Explica-se que embora a CF não restrinja o tempo da licença para o exercício de mandato classista, ela não impede que a legislação infraconstitucional o faça, por ser texto normativo cuja semântica e significado envolve a denominada aplicabilidade contida ou restringível.

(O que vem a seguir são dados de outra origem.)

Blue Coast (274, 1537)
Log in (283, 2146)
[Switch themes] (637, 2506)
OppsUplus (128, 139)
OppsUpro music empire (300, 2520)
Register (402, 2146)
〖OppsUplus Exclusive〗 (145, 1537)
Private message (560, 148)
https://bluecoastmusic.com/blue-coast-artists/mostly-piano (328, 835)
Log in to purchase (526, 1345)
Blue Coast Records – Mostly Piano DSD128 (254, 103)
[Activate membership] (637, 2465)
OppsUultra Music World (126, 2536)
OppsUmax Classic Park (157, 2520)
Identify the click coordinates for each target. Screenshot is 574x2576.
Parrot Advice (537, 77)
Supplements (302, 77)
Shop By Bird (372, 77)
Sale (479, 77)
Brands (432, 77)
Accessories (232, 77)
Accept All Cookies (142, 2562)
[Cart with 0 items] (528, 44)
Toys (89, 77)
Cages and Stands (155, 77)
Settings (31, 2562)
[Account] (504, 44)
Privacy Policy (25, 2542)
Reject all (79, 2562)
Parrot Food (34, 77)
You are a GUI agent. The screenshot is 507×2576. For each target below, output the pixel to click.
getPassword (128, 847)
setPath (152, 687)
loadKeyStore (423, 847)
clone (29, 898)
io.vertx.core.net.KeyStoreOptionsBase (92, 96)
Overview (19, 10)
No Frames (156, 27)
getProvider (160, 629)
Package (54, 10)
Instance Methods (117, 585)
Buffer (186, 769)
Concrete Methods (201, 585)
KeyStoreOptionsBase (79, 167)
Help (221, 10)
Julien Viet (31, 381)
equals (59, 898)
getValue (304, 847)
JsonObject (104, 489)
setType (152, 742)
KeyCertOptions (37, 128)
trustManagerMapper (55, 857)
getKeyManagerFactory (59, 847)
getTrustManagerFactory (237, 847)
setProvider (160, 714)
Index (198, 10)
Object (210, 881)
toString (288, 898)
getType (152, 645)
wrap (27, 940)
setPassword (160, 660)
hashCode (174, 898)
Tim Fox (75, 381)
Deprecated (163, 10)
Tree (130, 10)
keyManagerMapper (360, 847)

Cita-se dispositivo da Lei federal 8.112/1990 que, à semelhança da lei complementar municipal em análise, limita o gozo dessa licença e já foi considerado válido. Alega-se que o intuito da LC 16/2007 é preservar a participação dos agentes públicos administrativos nos sindicatos, de forma que os mesmos dirigentes não se perpetuem nos cargos.
É o relatório.
Decido.
A irresignação merece prosperar.
Verifico que a Corte de origem reconheceu o direito do ora recorrido à licença para exercício de mandato classista, sob o fundamento de que o Município “não está autorizado a impor a duração do mandato ou, ainda, estabelecer o tempo de duração em que será exercida a representação sindical”. Confira-se trecho do acórdão recorrido:
“Passando a analisar o mérito, verifico que resta demonstrado nos autos que o impetrante foi eleito para o cargo de presidente do Sindicato dos Servidores Públicos Municipais de Estância – SINDSEME, com início em 02/08/2016 e término em 02/08/2019, ocasião em que foram-lhe concedidos dois anos de licença.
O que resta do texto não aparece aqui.